# "Scuffing sound" under car



## sciphi (Aug 26, 2011)

ABS self-check? Mine does that every time the car's started.


----------



## cruzers (Dec 13, 2010)

^^^abs


----------



## Jim Frye (Mar 16, 2011)

The neighbor's cat used to sleep in my car's engine room ('69 Camaro) when it got locked out at night in the winter. I guess that old V8 kept him warm. He used to come scratching and tumbling out from underneath the car when I went to go to work.


----------



## 4piecekit (Mar 17, 2011)

ABS self check makes sense. Well so does the cat thing. But I knew it was probably not something to be concerned about. Thanks for the quick replies guys.


----------



## Chevy Customer Care (Oct 29, 2011)

4piecekit said:


> I have started hearing this slight "scuffing" sound underneath the driver's side. It only happens about 3 to 5 seconds after the car starts moving. It's just one quick scuffing sound that lasts not even a second. I tend to hear it in the mornings but maybe because I am still asleep and the music is still at a low volume. I have the 1.8L 6MT. Any ideas what that could be?




4piecekit,
When the engine is started and the vehicle begins to drive away, ABS checks itself. A momentary motor or clicking noise might be heard while this test is going on, and it might even be noticed that the brake pedal moves a little. This is normal. If you feel that there is more of a noise or a problem than I would suggest that you take your vehicle into your local dealership. If you have any further questions please feel free to message me.
Thank you,
Stacy Chevrolet Customer Service


----------



## 20126spdRS (Dec 27, 2011)

my 2012 RS 6MT does that too... for a while i thought it was when the doors lock but it definatly is not. thought i was crazy. better not be anything with the MT. let me know via PM if you find out what it is!!! thanks


----------



## 4piecekit (Mar 17, 2011)

Chevy Customer Service said:


> 4piecekit,
> When the engine is started and the vehicle begins to drive away, ABS checks itself.
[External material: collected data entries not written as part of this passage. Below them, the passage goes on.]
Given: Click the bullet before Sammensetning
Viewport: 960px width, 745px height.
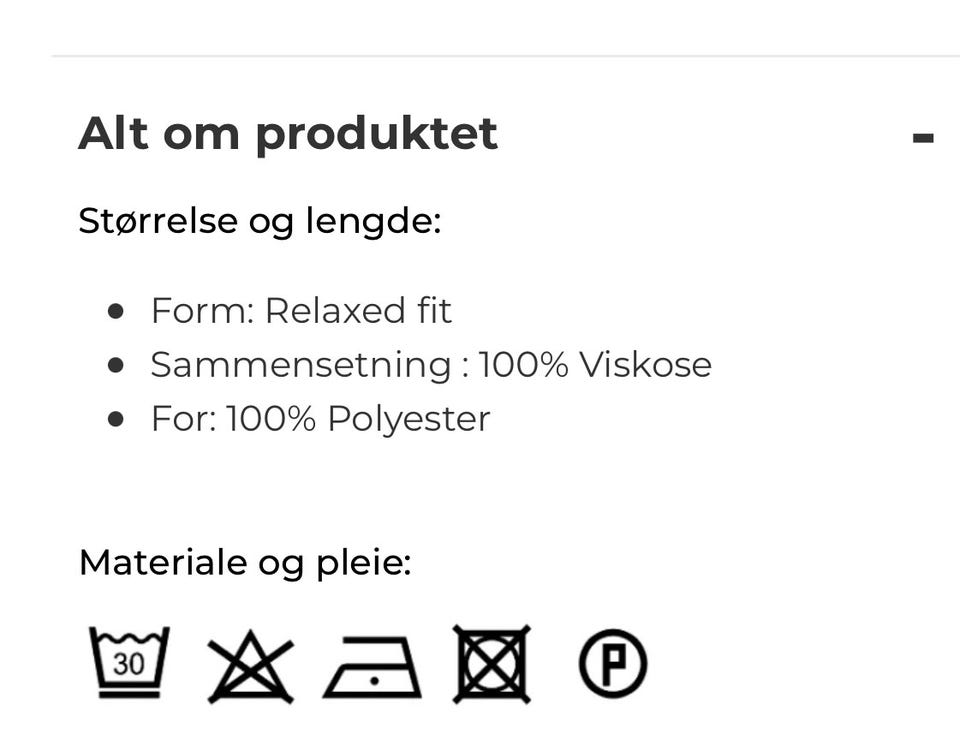Looking at the screenshot, I should pos(115,365).
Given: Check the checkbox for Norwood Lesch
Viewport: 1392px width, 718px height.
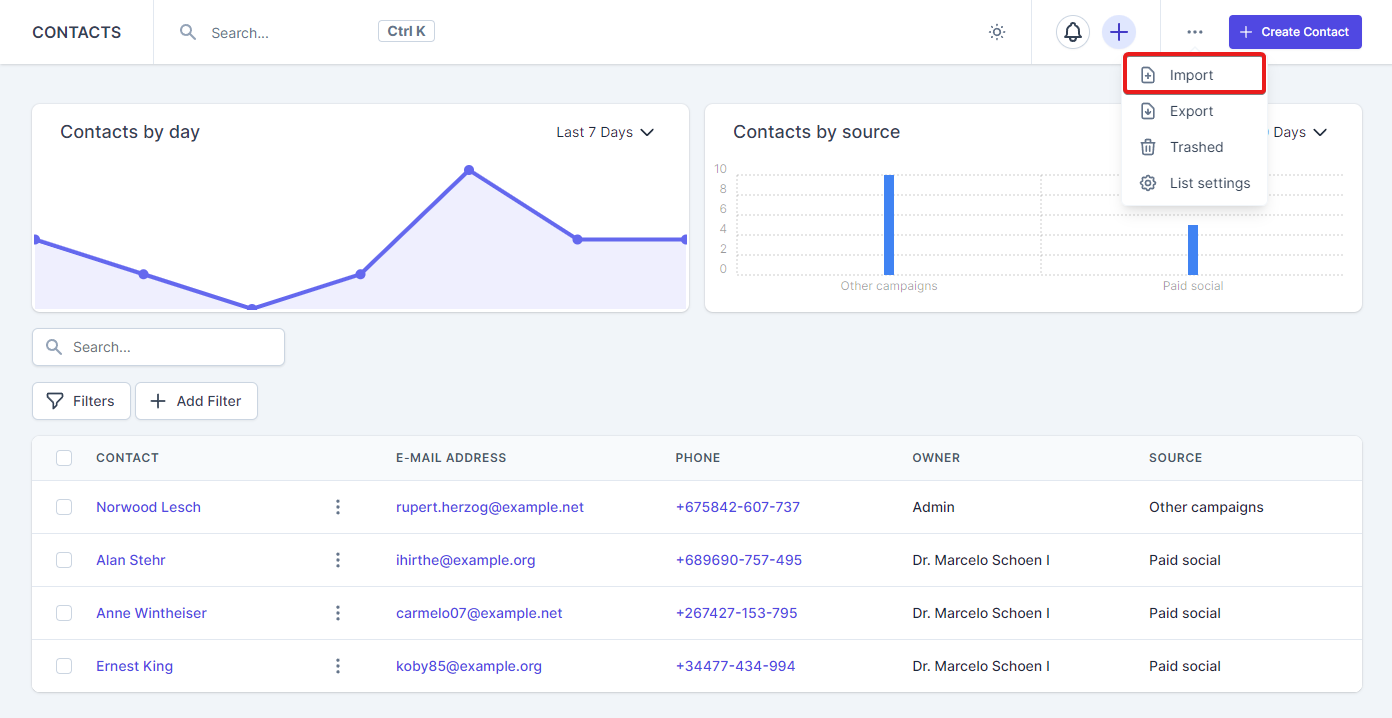Looking at the screenshot, I should coord(64,507).
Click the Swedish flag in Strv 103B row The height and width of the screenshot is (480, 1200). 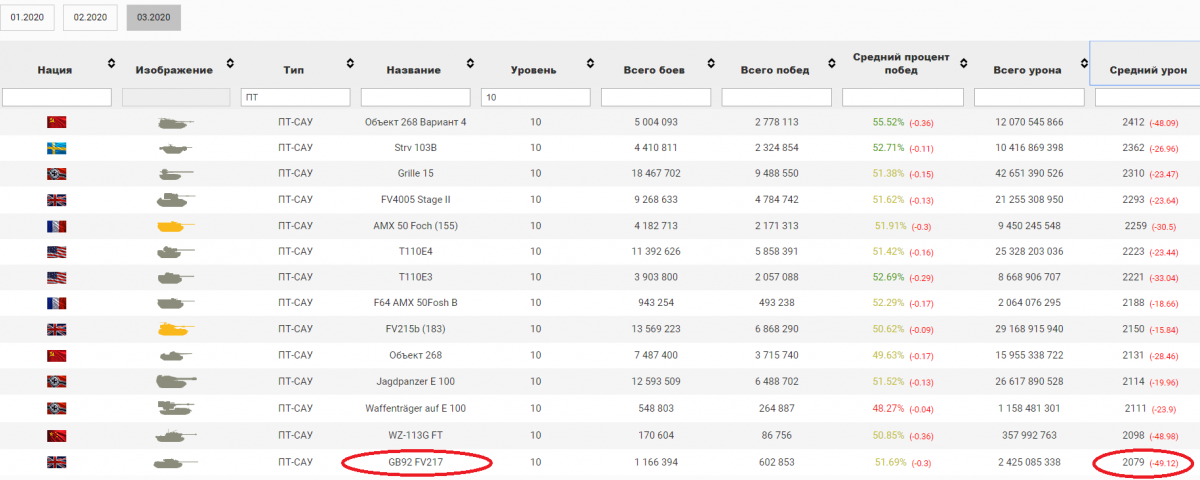(55, 148)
A momentary motor or clicking noise might be heard while this test is going on, and it might even be noticed that the brake pedal moves a little. This is normal. If you feel that there is more of a noise or a problem than I would suggest that you take your vehicle into your local dealership. If you have any further questions please feel free to message me.
> Thank you,
> Stacy Chevrolet Customer Service



Thanks! This is definitely what it is. I thought it had something to do with the clutch but now this makes sense.


----------



## Chevy Customer Care (Oct 29, 2011)

4piecekit said:


> Thanks! This is definitely what it is. I thought it had something to do with the clutch but now this makes sense.


4piecekit,
Great! I am happy I was able to answer your question for you. If you have any further questions please feel free to message me.
Thank you,
Stacy Chevrolet Customer Service


----------



## Patman (May 7, 2011)

Could be dirt on the brake rotor from sitting overnight. Does it happen when you apply the brakes? Do you park in an enclosed area? If it only last for a few seconds and goes away, I would dismiss it unless there is a problem with the brakes or something else goes wrong.


----------



## bryanhrdz (Oct 12, 2011)

According to the dealer is the ABS Initialization sequence (GM-Technical reference 2161962), I don't remember hearing it when I bought the car new and now is more prominent and annoying at the same time..


----------